Trump Dismisses Brain Injuries Suffered by U.S. Troops After 2020 Iranian Missile Attack

GOP nominee Donald Trump drew the ire of some military members earlier this week when he dismissed injuries that U.S. troops sustained during an Iranian missile attack on an air base in Iraq in 2020.

While taking questions from reporters as part of a campaign stop in Milwaukee on Tuesday, one journalist asked him whether he should’ve initiated a stronger response to Iran after the country launched missiles at U.S. military personnel who were stationed at the base. Dozens of troops suffered traumatic brain injuries as a result of that atack.

Trump responded:

“So, first of all, injured. What does injured mean? Injured means — you mean because they had a headache? Because the bombs never hit the fort.

“So, just so you understand, there was nobody ever tougher on Iraq. When you say not tough, they had no money. They had no money for Hamas. They had no money for Hezbollah. And when we hit them, they hit us. And they called us and they said, ‘We’re going to shoot at your fort but we’re not going to hit it.’”

Trump, of course, misspoke and said Iraq instead of Iran.

He then lashed out at the reporter, calling him not truthful for not reporting that the missiles that Iran launched didn’t strike the fort at all. Trump added:

“There was nobody hurt other than the sound was loud and some people said that hurt, and I accept that.”

Officials with the Department of Defense said that more than 100 service members suffered traumatic brain injuries as a result of the strike that happened in January of 2020.

The missile strike by Iran was done in retaliation to Trump ordering a drone strike that killed Qassem Soleimani, a general in Iran, early in 2020.

What Trump said this week about the military personnel’s injuries are actually in line with what he said in the past about them as well. Not long after the attacks happened, Trump said he had “heard that they had headaches and a couple of other things.”

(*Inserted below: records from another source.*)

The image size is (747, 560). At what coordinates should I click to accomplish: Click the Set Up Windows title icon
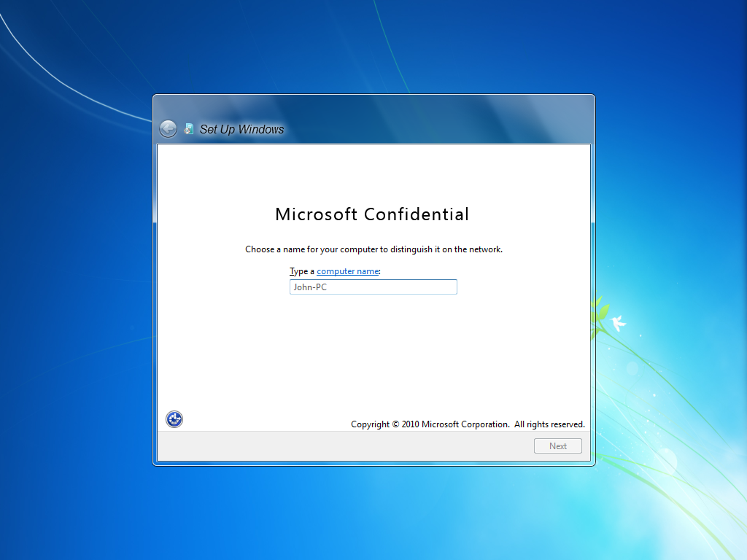click(189, 129)

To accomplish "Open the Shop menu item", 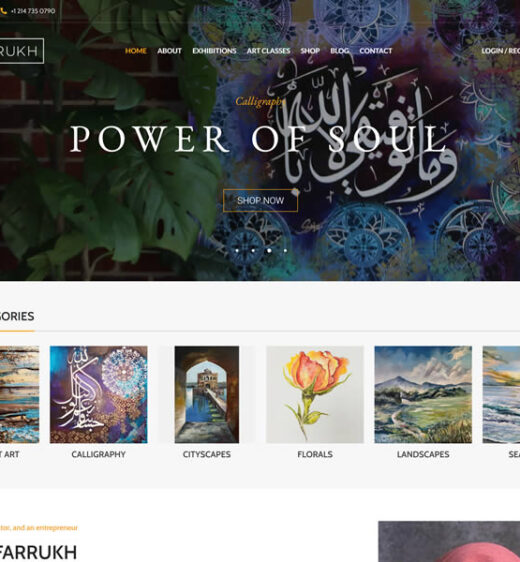I will (x=310, y=51).
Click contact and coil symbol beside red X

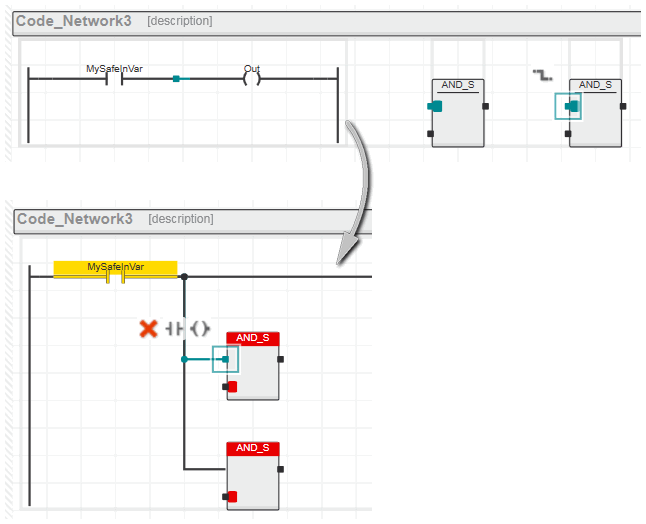point(188,328)
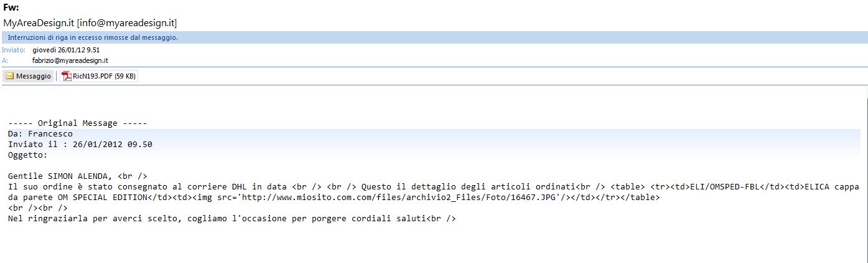Click the Original Message separator line

click(78, 123)
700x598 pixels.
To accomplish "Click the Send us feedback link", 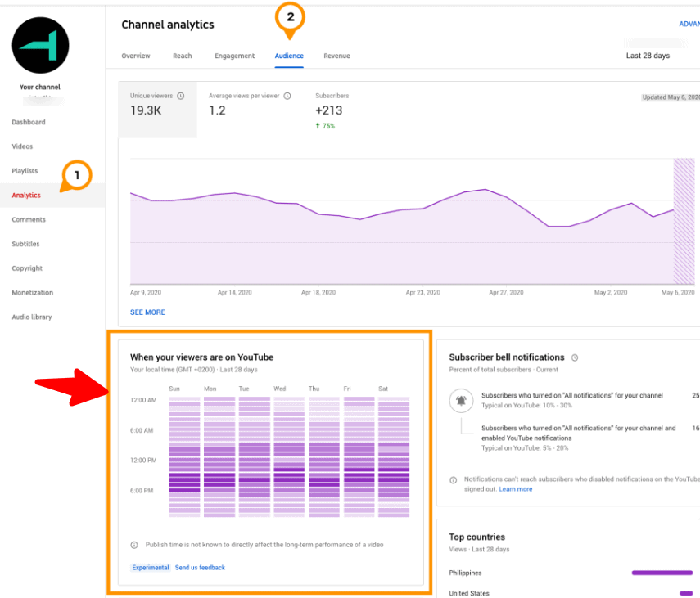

Tuesday’s stop in Milwaukee was part of a statewide sweep his campaign took in Wisconsin earlier this week. He spent much of the time in the critical swing state hammering the foreign policy set forth by the Biden administration, which is timely considering Iran recently launched missile attacks against Israel as a retaliation for the country’s attacks on Hamas and Hezbollah — most recently in Lebanon.

Trump has consistently said that there was “nobody ever tougher on Iran” than he was when he was in the White House.

During the Trump administration, the U.S. withdrew from the Iran nuclear deal, reimposing many sanctions on the country. He has said consistently since then that he was able to keep Iran’s government poor with no money to fund terrorist organizations like they’ve been able to do during the Biden administration.